Toadsworth: You never opened my present!

Luigi: All right, I’m outta here!

He and Mario dash out of the castle. They head to the place marked on the map. However. once they reach it they discover that it is blocked by a large black rock.

Luigi: Aw man! How will we get past this?

Suddenly the Hammer Bros. pop out from behind a bush.

Sledge: Did I hear you say HAMMERS?

Luigi: No.

Mallet: Well I think you did.

Luigi: Have you STILL not find a house?

Sledge: Of course we have!

Mallet: Yeah! We live in bushes now!

Luigi: Bushes? Why?

Sledge: So we can find people in need of our hammers!

Luigi: Really? There are more people than us?

Mallet: Well, no. Not yet at least.

Sledge: But it’s only a matter of time!

Luigi: Right.

Mallet: Well we have here some new, shiny Ultra Hammers!

He holds them up. They sparkle.

Luigi: Wow. They’re beautiful!

Sledge: Yep! And since you’ve been such great customers you can have them free of charge!

Luigi: Wow! You guys are great!

Mallet: Only you can’t use them at all.

Luigi: What?

Sledge: Well since they are so well made and powerful, we decided it would be wrong to use them!

Luigi: You’re telling me it is wrong to use the hammers for what they were made for?!

Mallet: Yes.

Luigi: You’re crazy.

Mario: It’s-a me-a, Mario!

Sledge: Why so it is! You can use the hammers all you want!

He gives them the hammers.

Luigi: You mean up to now you didn’t know who he was?

Mallet: What? Who is he?

Luigi: Right.

Sledge: Well bye! We’re off to some other place where we can hopefully sell hammers!

Luigi: Really? Where?

Mallet:  Bottom of the ocean.

Luigi: … You do realize you can’t breathe underwater, right?

Sledge: Oh that’s ridiculous! Bye!

They dash away in the opposite direction of the ocean.

Luigi: Well hopefully I won’t have to see THEM again.

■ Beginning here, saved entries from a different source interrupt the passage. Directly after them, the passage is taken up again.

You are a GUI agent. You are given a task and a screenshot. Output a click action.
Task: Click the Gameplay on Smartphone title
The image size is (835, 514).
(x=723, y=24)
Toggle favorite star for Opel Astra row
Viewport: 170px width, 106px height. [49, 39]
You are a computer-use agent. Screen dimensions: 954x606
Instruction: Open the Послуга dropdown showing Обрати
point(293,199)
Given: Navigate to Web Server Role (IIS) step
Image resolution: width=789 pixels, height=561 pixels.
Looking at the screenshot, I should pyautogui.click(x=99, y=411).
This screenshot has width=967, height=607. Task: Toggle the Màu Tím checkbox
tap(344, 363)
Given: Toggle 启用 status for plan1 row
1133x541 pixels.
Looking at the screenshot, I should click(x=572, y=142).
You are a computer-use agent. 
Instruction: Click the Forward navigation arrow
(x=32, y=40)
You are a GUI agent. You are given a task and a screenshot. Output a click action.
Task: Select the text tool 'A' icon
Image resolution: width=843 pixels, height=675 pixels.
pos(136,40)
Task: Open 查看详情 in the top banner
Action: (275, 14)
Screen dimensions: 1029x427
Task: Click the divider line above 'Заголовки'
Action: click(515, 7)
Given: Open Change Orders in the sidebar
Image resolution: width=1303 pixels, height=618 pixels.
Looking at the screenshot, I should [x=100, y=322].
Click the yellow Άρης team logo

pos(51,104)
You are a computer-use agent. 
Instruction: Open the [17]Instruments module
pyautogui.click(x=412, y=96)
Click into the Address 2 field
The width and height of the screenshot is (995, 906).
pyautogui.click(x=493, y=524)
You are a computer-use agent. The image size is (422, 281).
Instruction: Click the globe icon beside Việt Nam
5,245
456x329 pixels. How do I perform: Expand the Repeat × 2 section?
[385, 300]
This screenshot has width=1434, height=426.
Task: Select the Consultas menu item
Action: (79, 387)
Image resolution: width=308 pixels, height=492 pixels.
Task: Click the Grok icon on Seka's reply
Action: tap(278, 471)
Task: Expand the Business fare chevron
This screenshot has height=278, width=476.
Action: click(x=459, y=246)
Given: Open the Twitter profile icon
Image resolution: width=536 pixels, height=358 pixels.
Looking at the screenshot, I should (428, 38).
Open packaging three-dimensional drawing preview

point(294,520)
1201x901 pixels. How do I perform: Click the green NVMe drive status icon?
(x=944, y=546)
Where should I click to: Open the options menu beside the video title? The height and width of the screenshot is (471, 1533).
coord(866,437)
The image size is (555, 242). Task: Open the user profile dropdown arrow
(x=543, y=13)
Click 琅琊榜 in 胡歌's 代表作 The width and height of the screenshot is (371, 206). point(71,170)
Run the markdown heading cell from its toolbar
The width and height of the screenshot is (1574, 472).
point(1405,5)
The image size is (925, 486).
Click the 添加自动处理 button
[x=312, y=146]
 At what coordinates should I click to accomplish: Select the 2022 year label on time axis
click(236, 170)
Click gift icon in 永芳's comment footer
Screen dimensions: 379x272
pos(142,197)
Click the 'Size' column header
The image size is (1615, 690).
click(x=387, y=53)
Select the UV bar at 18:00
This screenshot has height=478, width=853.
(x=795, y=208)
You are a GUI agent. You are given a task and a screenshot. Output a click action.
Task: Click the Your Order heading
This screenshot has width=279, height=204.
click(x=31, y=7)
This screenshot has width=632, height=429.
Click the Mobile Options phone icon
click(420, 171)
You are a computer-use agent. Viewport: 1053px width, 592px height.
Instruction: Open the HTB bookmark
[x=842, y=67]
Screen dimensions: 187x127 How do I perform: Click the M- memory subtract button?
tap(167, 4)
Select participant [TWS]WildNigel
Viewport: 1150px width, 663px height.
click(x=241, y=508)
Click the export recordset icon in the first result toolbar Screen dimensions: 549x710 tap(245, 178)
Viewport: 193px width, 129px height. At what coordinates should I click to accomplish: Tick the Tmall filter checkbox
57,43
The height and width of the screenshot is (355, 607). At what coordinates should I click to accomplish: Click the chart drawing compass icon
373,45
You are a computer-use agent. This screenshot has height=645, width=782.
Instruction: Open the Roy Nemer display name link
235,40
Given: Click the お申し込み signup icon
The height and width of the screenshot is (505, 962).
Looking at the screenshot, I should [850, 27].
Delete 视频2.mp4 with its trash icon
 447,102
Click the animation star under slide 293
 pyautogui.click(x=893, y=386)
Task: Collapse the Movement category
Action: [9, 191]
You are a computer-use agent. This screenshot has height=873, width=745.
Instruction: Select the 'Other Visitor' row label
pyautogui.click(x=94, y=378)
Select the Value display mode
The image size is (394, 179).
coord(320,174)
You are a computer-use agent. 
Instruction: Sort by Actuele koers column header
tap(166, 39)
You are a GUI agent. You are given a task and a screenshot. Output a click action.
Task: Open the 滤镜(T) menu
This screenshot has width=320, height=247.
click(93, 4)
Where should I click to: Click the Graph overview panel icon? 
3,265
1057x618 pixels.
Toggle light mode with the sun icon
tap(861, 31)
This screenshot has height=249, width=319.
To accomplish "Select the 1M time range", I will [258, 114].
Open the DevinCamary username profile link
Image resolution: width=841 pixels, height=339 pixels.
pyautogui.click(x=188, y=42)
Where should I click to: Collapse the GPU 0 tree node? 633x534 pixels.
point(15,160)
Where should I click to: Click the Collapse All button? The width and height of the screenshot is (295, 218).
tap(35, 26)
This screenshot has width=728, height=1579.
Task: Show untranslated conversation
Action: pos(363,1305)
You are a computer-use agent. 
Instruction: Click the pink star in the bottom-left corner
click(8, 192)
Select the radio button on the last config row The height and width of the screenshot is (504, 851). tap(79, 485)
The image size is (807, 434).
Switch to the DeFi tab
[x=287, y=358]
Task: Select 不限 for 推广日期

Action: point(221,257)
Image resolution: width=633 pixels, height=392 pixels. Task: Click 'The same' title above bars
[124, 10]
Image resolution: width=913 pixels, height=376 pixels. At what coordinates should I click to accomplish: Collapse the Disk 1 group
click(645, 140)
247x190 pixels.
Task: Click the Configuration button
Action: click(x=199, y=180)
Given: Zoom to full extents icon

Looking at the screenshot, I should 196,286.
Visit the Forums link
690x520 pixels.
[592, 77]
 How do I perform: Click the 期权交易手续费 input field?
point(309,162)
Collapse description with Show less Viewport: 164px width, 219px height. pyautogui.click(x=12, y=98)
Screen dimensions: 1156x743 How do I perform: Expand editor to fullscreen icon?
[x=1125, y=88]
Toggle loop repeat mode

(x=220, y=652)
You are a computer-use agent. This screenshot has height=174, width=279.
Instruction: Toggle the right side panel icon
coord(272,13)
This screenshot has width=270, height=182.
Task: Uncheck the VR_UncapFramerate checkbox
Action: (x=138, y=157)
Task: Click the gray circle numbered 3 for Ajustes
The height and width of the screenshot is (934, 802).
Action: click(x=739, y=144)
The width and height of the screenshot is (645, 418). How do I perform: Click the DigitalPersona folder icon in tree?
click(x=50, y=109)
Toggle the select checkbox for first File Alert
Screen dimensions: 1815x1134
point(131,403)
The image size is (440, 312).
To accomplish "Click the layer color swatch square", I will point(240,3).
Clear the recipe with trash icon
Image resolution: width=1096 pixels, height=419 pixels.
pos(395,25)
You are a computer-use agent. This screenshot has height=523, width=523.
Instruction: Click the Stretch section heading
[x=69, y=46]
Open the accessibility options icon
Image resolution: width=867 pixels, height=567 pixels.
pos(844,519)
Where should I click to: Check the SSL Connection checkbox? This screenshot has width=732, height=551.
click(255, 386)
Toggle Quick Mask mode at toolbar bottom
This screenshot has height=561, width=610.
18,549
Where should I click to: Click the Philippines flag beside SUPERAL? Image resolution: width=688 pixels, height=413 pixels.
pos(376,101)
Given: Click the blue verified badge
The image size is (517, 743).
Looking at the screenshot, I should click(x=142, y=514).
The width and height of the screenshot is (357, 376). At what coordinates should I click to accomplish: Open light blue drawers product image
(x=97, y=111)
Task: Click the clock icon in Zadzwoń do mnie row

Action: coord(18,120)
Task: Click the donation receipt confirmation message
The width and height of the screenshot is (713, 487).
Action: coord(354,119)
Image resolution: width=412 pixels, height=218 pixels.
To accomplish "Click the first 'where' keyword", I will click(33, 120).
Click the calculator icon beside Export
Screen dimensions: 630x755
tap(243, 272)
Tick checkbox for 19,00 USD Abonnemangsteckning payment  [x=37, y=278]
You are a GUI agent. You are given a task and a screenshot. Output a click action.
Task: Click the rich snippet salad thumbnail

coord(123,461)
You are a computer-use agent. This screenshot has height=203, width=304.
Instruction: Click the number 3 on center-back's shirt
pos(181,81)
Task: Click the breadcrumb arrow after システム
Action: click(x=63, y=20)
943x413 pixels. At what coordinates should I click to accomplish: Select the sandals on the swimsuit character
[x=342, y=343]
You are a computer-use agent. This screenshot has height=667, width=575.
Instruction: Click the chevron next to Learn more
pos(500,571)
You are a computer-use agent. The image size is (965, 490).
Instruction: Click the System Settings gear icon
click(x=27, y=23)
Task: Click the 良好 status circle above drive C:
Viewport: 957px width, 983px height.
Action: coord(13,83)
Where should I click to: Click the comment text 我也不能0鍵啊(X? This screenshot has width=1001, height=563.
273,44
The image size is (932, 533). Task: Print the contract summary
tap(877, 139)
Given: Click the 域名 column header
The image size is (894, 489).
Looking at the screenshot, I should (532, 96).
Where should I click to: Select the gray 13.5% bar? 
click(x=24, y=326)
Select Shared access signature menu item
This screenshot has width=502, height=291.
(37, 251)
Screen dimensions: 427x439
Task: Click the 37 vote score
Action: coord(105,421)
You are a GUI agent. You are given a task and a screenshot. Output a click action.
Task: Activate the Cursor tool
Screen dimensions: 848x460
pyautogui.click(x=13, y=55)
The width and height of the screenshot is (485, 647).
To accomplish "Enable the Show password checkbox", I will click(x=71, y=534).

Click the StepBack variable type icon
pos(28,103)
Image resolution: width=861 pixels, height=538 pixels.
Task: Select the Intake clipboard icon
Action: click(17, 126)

Using their newfound hammers, they destroy the black rock. Past it they see a small area of land, with the ocean in front of it. On the strip of land there is a slot in the ground and a fat Beachgirl similar to the ones on Gwarhar Lagoon.

Beachgirl: Hi! If you want to continue stick something GREEN in the slot!

Luigi: Right… How’d you get here? There was a giant rock blocking the only entrance.

Beachgirl: Silly! I flew!

Luigi: You can fly?

Beachgirl: No, I can fall.

Luigi: But you said you flew here.

Beachgirl: You’re clearly mistaken. I fell from a hot air balloon.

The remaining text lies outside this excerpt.